Crédito: Tyler Franta/Unplash
O uso de Inteligência Artificial no RH deixou de ser promessa ou experimento isolado — já é realidade na maioria das organizações. Dados recentes apontam que cerca de 68% a 75% das empresas brasileiras utilizam ou estão testando soluções de IA em funções de recursos humanos, como triagem de currículos, gestão de cargos, onboarding e até desligamentos . Ao mesmo tempo, vemos nas práticas cotidianas uma tensão profunda: ainda que dashboards, algoritmos e automações se tornem rotina, muitos departamentos de RH vivem uma ignorância confortável sobre o que isso realmente significa para a cultura, para o trabalho humano e para o futuro das organizações.

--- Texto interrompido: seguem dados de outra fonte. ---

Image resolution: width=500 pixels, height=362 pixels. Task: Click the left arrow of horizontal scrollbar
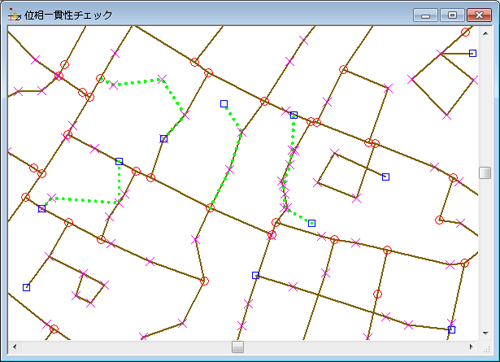[14, 347]

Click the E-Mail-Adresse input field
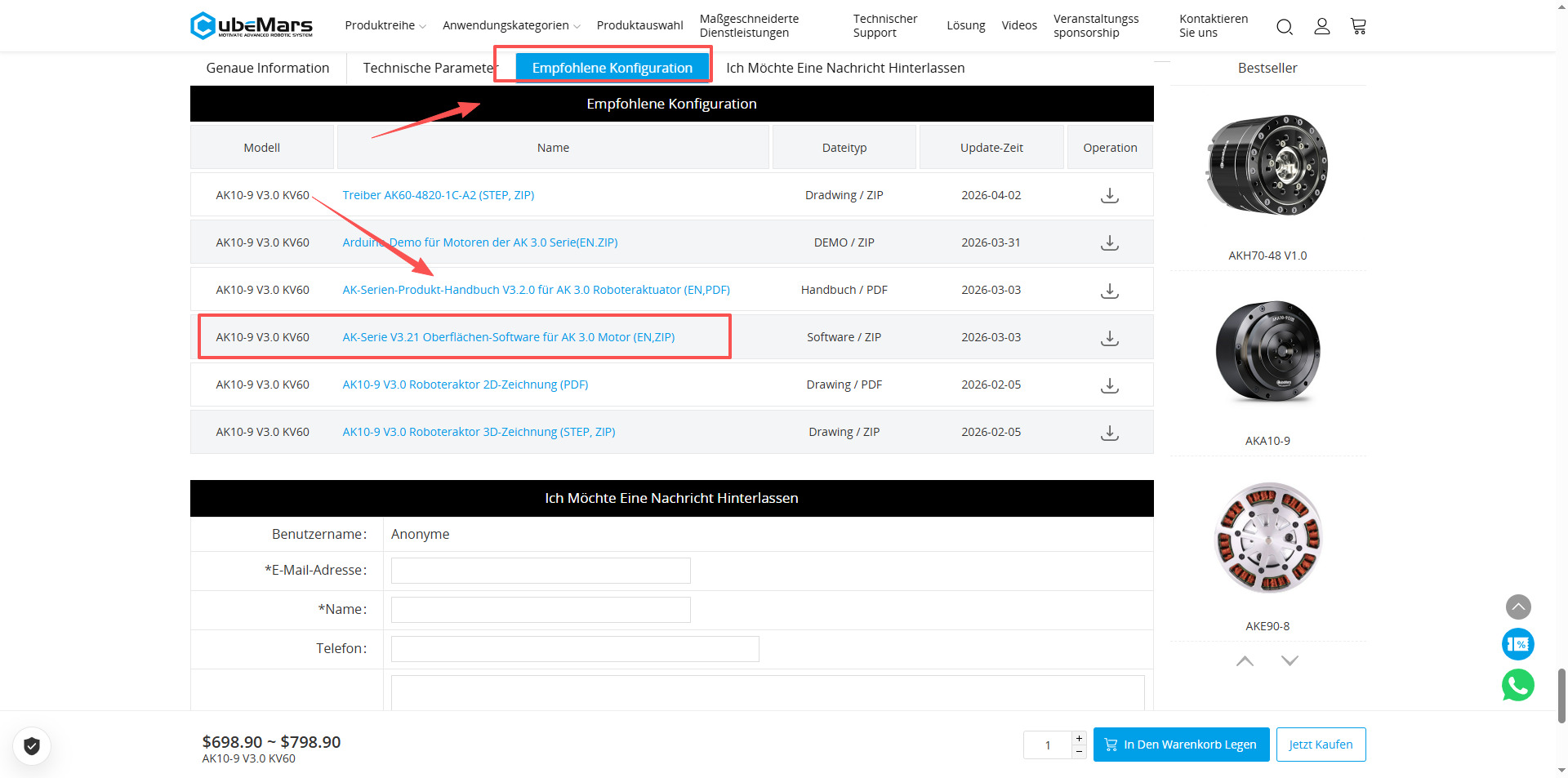541,571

IA prometeu eficiência, rapidez e precisão — e, de fato, veio entregar grande parte disso. Ela libera tempo, reduz trabalho repetitivo e melhora a qualidade de dados das decisões. Mas o que vemos em muitas implementações é um paradoxo: tecnologia avançada, governança fraca. Organizações adotam ferramentas sem prepará-las com critérios éticos, métricas claras de impacto ou, mais grave ainda, sem capacitar seus próprios profissionais para interpretarem seus outputs e ecoarem seus limites críticos. Aplicações isoladas que não conversam com estratégia, cultura e propósito, criam ruído em vez de sentido.

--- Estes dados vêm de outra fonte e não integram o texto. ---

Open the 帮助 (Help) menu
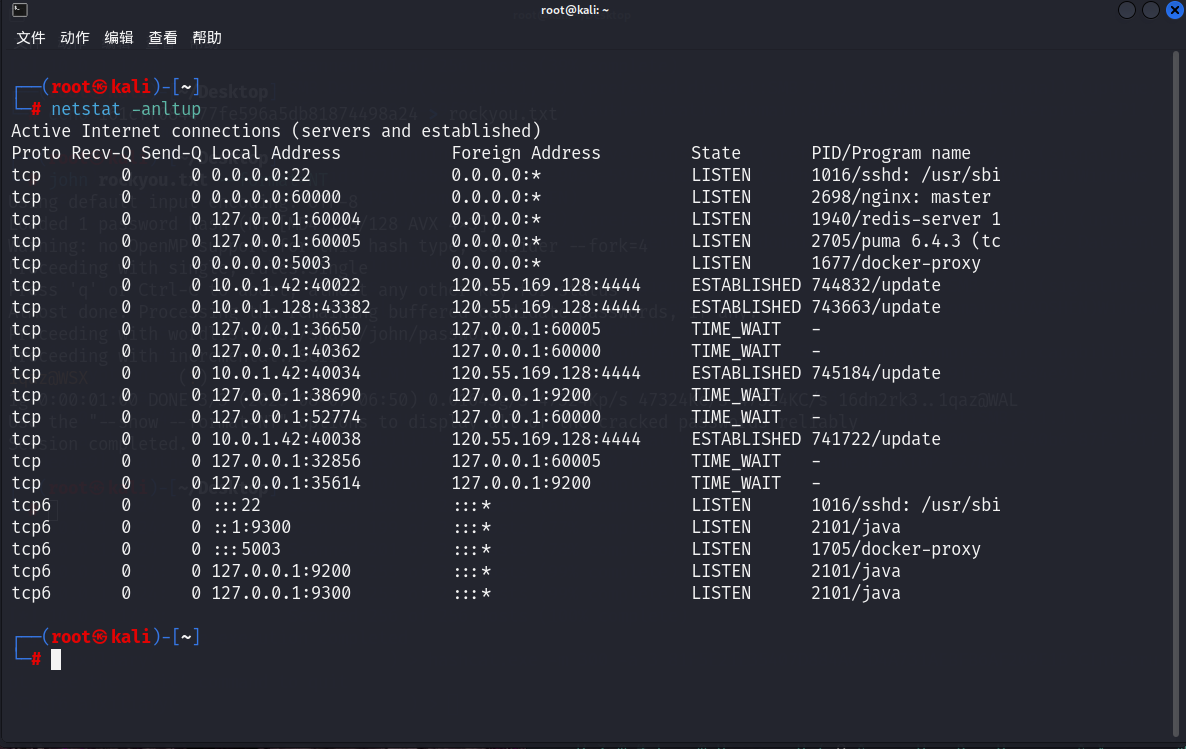 (207, 38)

Essa ignorância confortável se manifesta quando nos contentamos em “usar IA” como se fosse apenas mais uma caixa de ferramentas — uma solução de produtividade — sem questionar para quê, com que critérios e quem determina as regras desse uso. A tecnologia passa a operar porque “todo mundo está fazendo”, não porque existe uma reflexão sobre impacto humano e sustentação ética. Ignorar vieses algorítmicos, deixar de pensar nas implicações de transparência e privacidade, ou abandonar a responsabilidade sobre as decisões automatizadas são formas de resistência à compreensão profunda que o contexto exige.
Por outro lado, há um outro tipo de resistência — a resistência consciente. Ela não rejeita a IA, mas desafia a narrativa simplista de que tecnologia significa evolução automática. Resistência consciente é perguntar: “como usamos IA para ampliar o que há de mais humano no RH?”, “como fazemos com que ela nos liberte para pensar e atuar estrategicamente e não simplesmente nos torne mais rápidos em tarefas banais?”, “como garantimos que ela nos ajude a cultivar equidade, inclusão e desenvolvimento real de pessoas?”

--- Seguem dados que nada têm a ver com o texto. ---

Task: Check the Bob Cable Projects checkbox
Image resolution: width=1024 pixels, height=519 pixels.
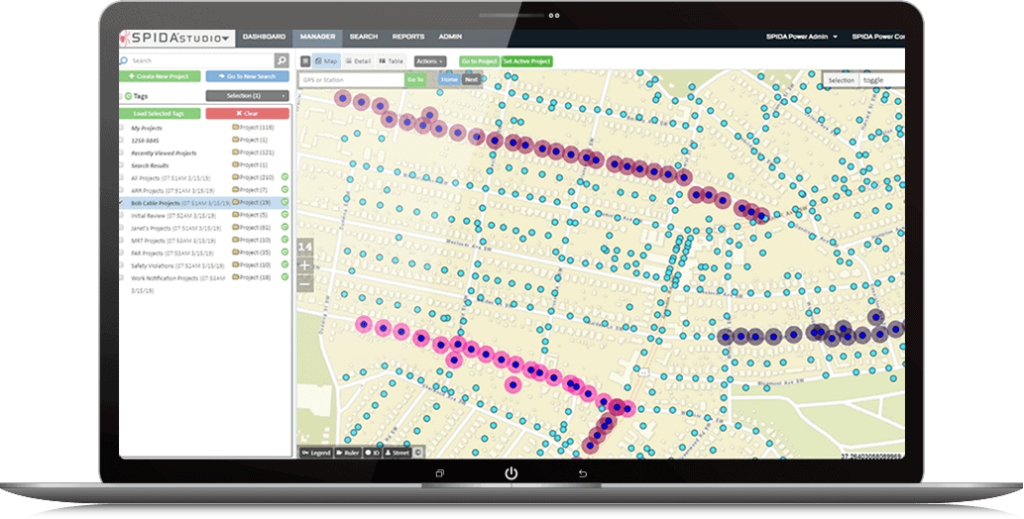Action: (123, 203)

Para que isso ocorra, é preciso sair da zona de conforto da ignorância tecnológica e entrar numa postura ativa de letramento em IA, governança ética e responsabilidade profissional. Significa transformar RH de usuário passivo de tecnologia em agente estratégico de integração entre dados, cultura e decisões humanas.
E aqui está o cerne da provocação: a IA pode nos tornar mais eficientes — ou pode nos tornar obsoletos enquanto profissionais de RH, se não formos nós a definir o sentido, os limites e os princípios de seu uso. A grande resistência a ser cultivada não é contra a tecnologia, mas contra a ignorância: ignorância sobre o impacto que nossas escolhas tecnológicas têm sobre experiências humanas, sobre equidade e sobre o futuro do trabalho.
A pergunta que deixo é simples e ao mesmo tempo dura:
Em 2026, vamos continuar “usando IA” sem profundidade — ou vamos assumir a responsabilidade de integrá-la conscientemente à estratégia humana e organizacional?